* _Input for this task_:
====

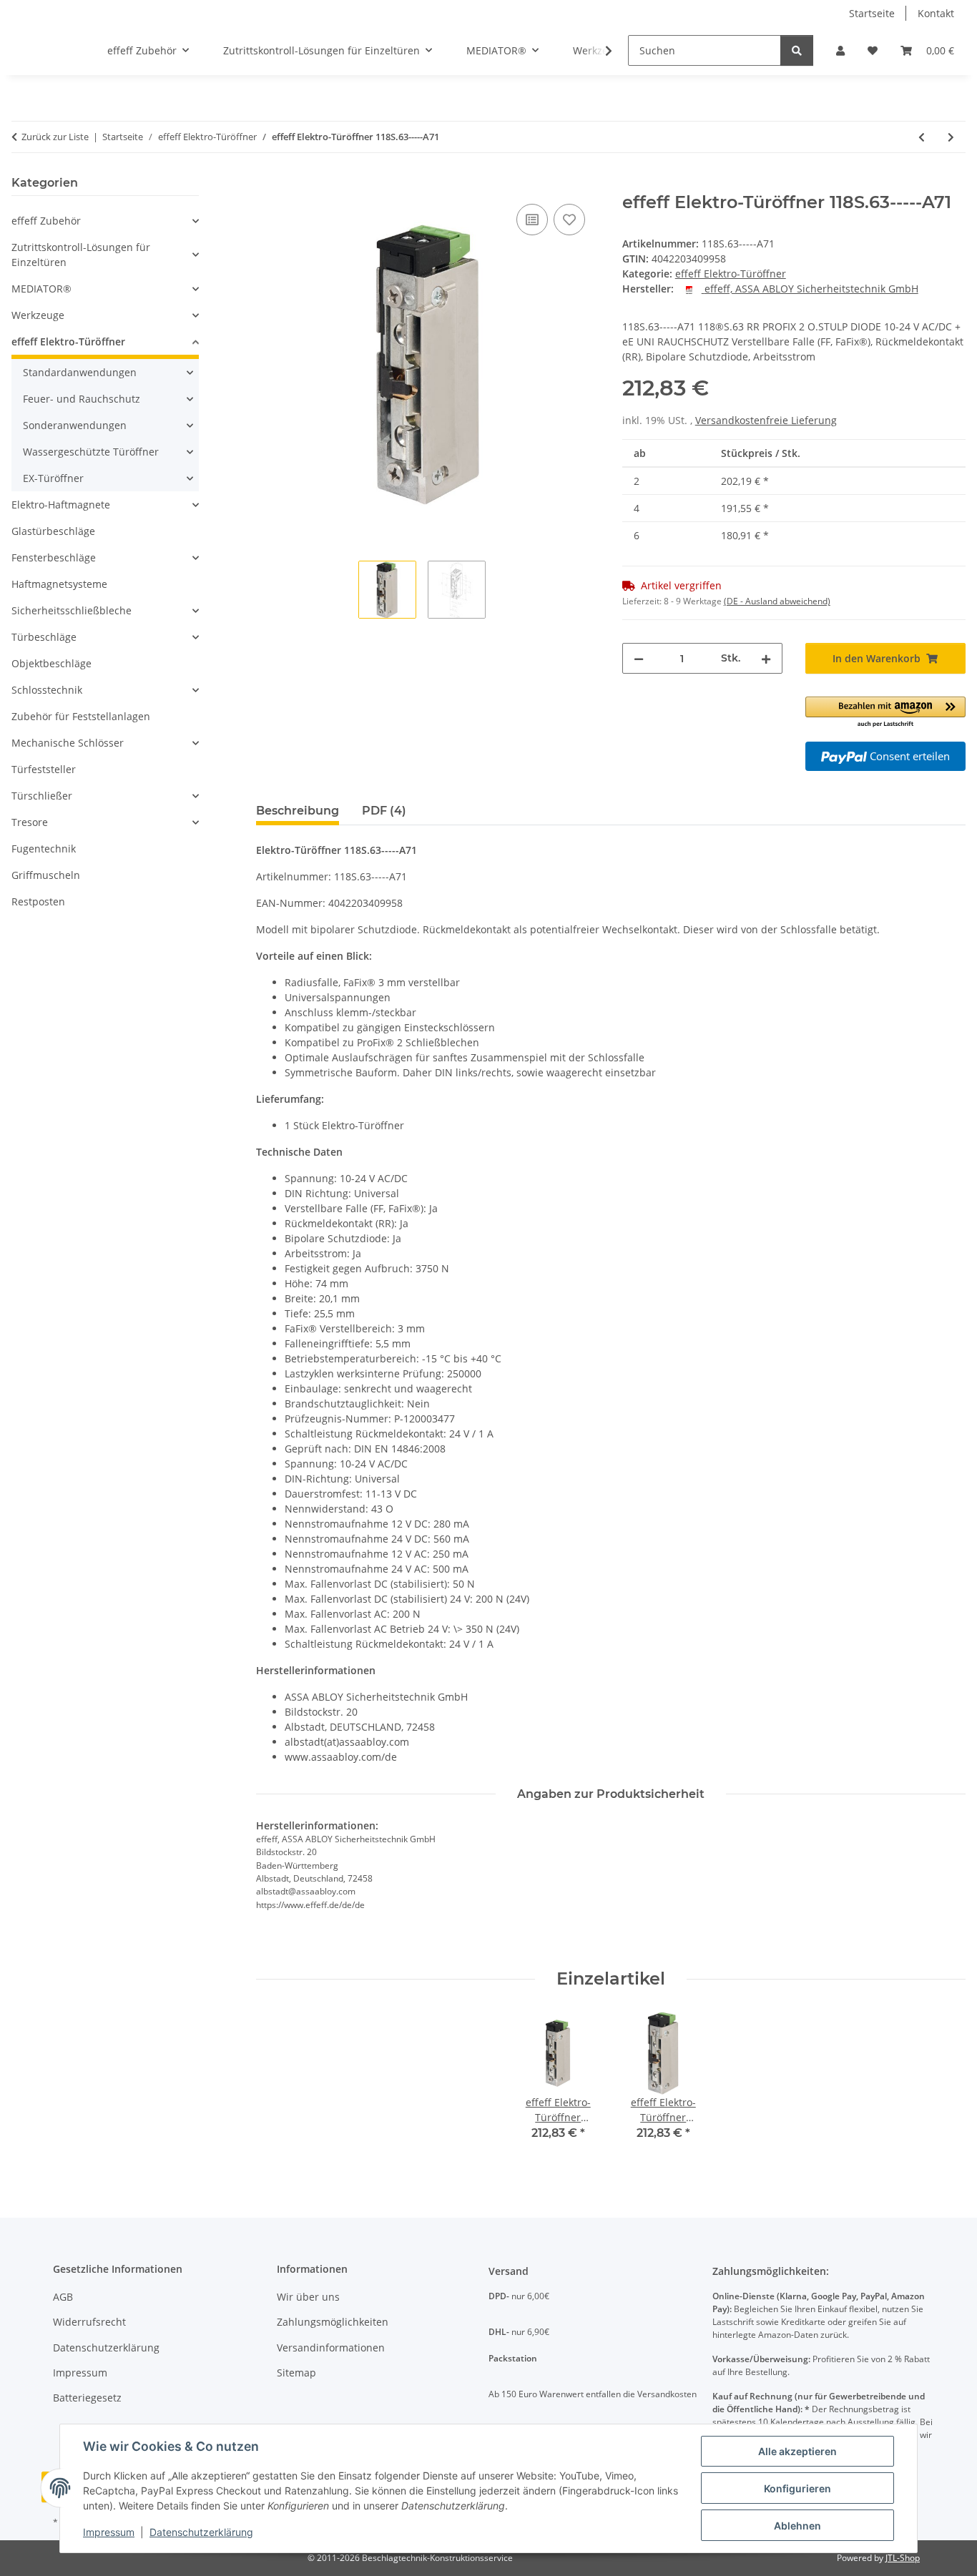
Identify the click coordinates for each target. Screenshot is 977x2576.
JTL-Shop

====

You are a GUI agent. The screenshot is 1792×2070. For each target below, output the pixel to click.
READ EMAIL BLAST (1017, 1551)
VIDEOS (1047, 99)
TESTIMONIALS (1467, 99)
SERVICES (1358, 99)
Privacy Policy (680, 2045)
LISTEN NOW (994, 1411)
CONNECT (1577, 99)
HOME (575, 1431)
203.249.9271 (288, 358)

====

Please give again the lines above between the line holding "You are a GUI" and the line holding "203.249.9271 (288, 358)", inclusive, exactly as they are and with nothing added.

* _Solution_:
You are a GUI agent. The screenshot is 1792×2070. For each target below, output the pixel to click.
READ EMAIL BLAST (1017, 1551)
VIDEOS (1047, 99)
TESTIMONIALS (1467, 99)
SERVICES (1358, 99)
Privacy Policy (680, 2045)
LISTEN NOW (994, 1411)
CONNECT (1577, 99)
HOME (575, 1431)
203.249.9271 (288, 358)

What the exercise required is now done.